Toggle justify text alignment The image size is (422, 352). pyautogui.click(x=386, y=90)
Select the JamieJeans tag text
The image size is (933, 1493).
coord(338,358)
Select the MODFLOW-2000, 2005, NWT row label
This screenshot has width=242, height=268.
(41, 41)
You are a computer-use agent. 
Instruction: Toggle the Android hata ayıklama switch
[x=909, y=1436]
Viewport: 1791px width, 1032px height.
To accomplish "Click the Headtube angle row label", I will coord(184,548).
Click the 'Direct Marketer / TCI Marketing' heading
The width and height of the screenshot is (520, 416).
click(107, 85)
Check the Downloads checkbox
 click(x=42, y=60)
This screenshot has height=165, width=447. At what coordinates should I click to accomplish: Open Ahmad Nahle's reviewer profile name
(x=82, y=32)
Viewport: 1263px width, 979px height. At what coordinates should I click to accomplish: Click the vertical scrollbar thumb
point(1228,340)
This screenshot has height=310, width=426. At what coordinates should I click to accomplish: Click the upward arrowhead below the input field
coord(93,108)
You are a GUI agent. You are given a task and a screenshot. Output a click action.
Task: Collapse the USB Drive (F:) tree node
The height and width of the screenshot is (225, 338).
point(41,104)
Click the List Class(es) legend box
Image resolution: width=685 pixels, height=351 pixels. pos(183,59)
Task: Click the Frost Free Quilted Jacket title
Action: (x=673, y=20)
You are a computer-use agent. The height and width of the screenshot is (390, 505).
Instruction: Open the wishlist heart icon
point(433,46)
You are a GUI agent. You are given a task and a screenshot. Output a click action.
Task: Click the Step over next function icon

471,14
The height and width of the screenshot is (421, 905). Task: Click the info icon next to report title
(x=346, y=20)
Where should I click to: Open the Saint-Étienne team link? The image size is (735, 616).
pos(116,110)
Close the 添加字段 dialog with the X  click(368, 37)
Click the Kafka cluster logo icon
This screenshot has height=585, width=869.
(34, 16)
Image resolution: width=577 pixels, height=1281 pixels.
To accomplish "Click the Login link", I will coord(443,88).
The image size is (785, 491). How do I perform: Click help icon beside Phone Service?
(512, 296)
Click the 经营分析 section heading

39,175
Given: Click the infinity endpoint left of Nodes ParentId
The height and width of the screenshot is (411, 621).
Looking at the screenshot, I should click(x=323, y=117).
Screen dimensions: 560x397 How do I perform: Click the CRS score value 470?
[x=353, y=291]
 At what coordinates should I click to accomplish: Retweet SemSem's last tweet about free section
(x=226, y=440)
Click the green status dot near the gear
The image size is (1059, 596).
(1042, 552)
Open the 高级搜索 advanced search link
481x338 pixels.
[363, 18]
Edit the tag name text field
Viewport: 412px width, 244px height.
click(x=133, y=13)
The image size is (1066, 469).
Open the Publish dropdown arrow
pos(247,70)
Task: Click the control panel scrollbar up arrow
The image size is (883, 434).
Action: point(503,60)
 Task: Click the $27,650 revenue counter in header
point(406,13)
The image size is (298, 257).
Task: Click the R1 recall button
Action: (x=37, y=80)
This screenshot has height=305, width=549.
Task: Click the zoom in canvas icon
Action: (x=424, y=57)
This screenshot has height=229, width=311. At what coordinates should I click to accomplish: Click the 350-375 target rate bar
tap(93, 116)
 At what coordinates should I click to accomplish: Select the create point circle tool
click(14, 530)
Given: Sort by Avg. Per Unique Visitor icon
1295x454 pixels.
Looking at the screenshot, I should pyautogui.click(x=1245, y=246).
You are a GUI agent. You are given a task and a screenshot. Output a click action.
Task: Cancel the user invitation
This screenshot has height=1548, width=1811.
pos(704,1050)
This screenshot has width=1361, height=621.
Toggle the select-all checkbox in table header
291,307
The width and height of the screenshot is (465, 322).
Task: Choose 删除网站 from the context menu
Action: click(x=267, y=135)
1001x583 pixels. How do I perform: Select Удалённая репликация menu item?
━━━━
# Action item
The entries above hold the needed span. Transcribe exactly the lines from the one with "This screenshot has height=165, width=447." to the one with "Click the Kafka cluster logo icon", both included.

# Task response
This screenshot has height=165, width=447. At what coordinates should I click to accomplish: Open Ahmad Nahle's reviewer profile name
(x=82, y=32)
Viewport: 1263px width, 979px height. At what coordinates should I click to accomplish: Click the vertical scrollbar thumb
point(1228,340)
This screenshot has height=310, width=426. At what coordinates should I click to accomplish: Click the upward arrowhead below the input field
coord(93,108)
You are a GUI agent. You are given a task and a screenshot. Output a click action.
Task: Collapse the USB Drive (F:) tree node
The height and width of the screenshot is (225, 338).
point(41,104)
Click the List Class(es) legend box
Image resolution: width=685 pixels, height=351 pixels. pos(183,59)
Task: Click the Frost Free Quilted Jacket title
Action: (x=673, y=20)
You are a computer-use agent. The height and width of the screenshot is (390, 505).
Instruction: Open the wishlist heart icon
point(433,46)
You are a GUI agent. You are given a task and a screenshot. Output a click action.
Task: Click the Step over next function icon

471,14
The height and width of the screenshot is (421, 905). Task: Click the info icon next to report title
(x=346, y=20)
Where should I click to: Open the Saint-Étienne team link? The image size is (735, 616).
pos(116,110)
Close the 添加字段 dialog with the X  click(368, 37)
Click the Kafka cluster logo icon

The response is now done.